§ WHAT IS NEEDED: Where a line of the listing below includes the word "text", reproduce that line.
★ ★ ★ ★
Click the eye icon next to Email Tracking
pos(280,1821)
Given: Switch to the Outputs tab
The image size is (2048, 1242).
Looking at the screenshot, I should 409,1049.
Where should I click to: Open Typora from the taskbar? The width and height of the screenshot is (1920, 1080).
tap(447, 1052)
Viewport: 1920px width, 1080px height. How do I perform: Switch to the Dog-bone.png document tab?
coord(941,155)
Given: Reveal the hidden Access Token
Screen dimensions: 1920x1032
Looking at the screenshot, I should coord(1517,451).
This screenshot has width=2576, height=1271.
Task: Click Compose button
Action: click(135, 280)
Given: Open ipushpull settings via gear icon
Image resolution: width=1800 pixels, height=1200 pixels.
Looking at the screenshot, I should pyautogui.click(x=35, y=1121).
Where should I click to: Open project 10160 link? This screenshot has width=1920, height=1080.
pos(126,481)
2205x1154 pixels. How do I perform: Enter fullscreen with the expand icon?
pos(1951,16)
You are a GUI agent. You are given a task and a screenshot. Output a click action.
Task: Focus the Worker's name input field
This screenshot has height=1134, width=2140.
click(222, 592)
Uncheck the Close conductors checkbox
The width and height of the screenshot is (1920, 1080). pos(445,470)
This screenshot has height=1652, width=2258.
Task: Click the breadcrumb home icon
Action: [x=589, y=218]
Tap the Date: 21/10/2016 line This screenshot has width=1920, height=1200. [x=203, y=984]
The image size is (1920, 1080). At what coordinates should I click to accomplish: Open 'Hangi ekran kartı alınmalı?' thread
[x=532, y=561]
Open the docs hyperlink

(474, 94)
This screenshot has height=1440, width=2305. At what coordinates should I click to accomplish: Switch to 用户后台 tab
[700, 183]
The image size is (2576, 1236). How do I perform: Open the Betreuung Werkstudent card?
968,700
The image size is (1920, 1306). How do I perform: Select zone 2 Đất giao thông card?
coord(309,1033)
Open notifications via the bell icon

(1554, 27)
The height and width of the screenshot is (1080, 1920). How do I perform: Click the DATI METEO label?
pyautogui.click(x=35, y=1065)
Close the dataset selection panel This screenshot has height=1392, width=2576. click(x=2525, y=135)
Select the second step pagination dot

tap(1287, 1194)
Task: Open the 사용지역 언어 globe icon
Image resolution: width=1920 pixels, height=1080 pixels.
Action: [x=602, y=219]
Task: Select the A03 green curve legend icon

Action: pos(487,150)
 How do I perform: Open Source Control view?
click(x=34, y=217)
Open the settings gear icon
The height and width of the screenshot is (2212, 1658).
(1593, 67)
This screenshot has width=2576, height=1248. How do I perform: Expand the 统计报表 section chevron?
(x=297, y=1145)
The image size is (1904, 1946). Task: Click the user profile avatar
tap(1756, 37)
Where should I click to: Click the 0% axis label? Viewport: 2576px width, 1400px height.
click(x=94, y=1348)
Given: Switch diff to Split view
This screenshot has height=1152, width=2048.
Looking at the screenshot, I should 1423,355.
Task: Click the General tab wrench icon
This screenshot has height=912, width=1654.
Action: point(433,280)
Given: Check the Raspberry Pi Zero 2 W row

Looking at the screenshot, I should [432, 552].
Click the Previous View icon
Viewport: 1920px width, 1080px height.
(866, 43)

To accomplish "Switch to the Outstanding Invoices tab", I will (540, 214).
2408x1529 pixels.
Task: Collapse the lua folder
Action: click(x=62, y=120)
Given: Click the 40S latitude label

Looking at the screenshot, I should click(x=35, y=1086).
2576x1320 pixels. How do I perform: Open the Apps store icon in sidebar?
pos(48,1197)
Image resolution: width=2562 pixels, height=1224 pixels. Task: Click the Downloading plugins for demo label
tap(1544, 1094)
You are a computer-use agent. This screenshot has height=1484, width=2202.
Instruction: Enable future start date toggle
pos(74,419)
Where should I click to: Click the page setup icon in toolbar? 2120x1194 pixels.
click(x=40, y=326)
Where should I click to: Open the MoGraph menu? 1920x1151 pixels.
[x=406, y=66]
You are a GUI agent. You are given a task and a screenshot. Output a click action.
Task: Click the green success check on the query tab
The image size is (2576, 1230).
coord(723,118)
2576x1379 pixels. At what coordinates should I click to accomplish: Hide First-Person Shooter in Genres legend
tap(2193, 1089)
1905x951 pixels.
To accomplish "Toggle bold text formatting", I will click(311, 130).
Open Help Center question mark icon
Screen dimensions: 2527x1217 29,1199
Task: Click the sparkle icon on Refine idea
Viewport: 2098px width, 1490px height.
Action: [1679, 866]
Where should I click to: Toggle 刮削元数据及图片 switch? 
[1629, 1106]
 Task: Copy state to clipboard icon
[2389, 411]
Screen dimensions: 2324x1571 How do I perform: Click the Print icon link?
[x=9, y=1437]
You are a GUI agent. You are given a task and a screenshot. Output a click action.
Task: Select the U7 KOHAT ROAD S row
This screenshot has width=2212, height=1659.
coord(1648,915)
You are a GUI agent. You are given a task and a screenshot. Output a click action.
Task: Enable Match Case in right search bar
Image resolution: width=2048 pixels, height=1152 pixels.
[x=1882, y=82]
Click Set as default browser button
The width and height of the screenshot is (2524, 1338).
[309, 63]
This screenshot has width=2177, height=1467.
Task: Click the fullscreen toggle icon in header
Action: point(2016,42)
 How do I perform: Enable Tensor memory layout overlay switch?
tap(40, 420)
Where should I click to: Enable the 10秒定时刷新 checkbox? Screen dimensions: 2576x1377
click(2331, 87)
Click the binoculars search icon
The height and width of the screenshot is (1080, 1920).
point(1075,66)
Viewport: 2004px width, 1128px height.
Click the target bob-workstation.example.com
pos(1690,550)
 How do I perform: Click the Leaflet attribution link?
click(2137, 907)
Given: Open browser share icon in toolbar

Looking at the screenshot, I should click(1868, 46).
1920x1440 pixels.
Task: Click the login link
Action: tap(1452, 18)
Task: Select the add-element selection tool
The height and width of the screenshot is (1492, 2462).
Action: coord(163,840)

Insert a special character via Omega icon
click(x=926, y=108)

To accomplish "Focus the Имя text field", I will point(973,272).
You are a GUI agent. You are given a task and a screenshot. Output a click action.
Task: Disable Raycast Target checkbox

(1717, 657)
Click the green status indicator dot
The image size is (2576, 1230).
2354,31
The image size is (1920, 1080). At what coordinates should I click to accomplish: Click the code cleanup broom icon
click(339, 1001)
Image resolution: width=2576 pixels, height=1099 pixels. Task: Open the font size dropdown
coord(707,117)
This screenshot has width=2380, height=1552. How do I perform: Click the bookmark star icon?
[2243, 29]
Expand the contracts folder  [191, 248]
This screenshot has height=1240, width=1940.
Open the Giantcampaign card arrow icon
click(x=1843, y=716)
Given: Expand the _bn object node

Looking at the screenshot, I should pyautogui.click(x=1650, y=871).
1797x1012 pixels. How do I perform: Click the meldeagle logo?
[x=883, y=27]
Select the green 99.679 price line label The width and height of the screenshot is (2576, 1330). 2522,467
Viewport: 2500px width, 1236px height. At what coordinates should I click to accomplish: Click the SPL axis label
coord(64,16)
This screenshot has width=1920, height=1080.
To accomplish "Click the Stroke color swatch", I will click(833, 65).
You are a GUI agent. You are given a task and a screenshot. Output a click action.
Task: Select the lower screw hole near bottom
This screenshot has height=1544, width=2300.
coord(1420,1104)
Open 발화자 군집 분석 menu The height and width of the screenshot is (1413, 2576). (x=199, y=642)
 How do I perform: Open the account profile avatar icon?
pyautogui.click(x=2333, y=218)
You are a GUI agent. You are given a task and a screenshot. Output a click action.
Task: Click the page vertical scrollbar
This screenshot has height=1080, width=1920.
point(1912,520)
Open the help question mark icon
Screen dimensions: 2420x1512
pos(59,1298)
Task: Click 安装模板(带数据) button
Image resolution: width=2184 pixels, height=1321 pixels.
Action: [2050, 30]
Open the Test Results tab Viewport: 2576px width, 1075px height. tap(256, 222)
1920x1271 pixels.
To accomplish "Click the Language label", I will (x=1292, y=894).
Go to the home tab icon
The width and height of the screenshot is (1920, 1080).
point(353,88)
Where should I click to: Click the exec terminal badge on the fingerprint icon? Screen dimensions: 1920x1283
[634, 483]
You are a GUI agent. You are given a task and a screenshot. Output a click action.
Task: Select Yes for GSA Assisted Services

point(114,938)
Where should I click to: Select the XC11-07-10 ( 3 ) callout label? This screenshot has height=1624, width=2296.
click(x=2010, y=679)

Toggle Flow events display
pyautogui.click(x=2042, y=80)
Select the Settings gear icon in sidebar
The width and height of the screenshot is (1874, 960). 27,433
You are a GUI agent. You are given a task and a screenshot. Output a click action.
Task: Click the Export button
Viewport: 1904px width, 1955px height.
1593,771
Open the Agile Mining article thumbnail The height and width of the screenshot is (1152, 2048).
★ ★ ★ ★
§ TASK RESULT:
To accomplish "Toggle bold text formatting", I will click(311, 130).
To accomplish "Focus the Имя text field", I will point(973,272).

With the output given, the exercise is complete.